Spoiler Alert for those who may wish to read the book: Mary does not join the English factory system. She preferred to work with a tailoring unit that made fancy dresses for the well to do women. The working conditions were definitely better for her though she had very long working hours and earned very little. Mary is very pretty and by some chance the arrogant mill owner Harry Carson takes a fancy to her and she enjoys the attention. Her own childhood friend, Jem, loves her and is very disappointed when he discovers this and assumes that Mary is equally interested in Harry Carson.

By a strange turn of events Harry Carton is murdered and Jem is accused of the murder with the motive being jealousy. He is tried in court, but Mary manages to find an alibi and gets him out of custody. Mary discovers that it is her father who has murdered Harry Carson, but does not reveal this to anyone. Jem suspects the same, but does not reveal his suspicions in court.

John Barton, Mary’s father, is very disappointed with the negotiations. He is particularly upset with the arrogance of the owners. Interesting view of the author is that if the owners would have treated the workers as ‘friends’ or at least talked to them in a civil fashion, the workers would have been willing to negotiate further. John Barton, in a moment of frenzy commits the act and disappears for a while. Unfortunately, he had borrowed the gun of Jem’s father and so the finger of accusation points to the young man. Jem suspects that the killer is John, but does not reveal this due to his love for Mary.

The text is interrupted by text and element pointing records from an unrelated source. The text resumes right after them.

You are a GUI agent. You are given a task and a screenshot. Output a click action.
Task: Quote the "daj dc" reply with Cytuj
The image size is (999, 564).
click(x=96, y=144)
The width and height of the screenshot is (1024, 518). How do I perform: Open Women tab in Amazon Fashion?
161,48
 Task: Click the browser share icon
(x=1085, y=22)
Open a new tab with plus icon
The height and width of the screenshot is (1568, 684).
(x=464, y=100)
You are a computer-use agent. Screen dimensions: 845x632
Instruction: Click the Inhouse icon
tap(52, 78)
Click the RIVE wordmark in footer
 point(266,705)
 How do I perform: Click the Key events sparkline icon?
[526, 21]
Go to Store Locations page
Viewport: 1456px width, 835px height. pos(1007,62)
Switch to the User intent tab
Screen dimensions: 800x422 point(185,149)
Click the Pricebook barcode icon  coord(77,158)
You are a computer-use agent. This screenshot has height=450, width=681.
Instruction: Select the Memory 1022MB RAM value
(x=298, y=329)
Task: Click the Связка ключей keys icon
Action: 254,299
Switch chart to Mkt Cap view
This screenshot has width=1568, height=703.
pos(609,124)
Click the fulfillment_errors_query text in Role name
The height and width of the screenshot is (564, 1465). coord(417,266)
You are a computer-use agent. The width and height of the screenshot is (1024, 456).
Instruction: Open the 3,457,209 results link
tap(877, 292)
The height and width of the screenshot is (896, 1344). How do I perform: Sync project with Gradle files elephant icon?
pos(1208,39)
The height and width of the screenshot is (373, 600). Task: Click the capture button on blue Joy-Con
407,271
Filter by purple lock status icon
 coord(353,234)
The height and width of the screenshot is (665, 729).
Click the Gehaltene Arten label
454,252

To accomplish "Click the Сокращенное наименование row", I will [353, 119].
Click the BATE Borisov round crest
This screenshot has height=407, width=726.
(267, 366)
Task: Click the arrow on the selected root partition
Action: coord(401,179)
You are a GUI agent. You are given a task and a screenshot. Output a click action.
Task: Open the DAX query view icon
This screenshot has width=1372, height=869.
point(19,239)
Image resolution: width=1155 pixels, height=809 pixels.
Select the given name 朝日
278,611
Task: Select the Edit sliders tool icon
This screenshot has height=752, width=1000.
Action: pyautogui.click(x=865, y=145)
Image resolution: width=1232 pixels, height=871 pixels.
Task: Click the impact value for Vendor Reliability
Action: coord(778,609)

While the plot takes many twists and turns, what fascinated me was the description of the life of the English working class. In the character of Mary’s aunt, Esther, who turns into a prostitute after being jilted by her lover, the author provides another interesting view of the world in those times. Esther is homeless, wanders the streets at night, and takes refuge in strange places during the day. But she keeps an eye on Mary while the latter has no idea that her aunt is even alive.

The writing style is intriguing. The author employs a narrator who tell us the story as it unfolds. The character of Mary is dealt with sympathetically and amid all the poverty and squalor she manages to maintain her innocence. I would recommend the book to those interested in that period of history and has a fascination for the life of the English working class.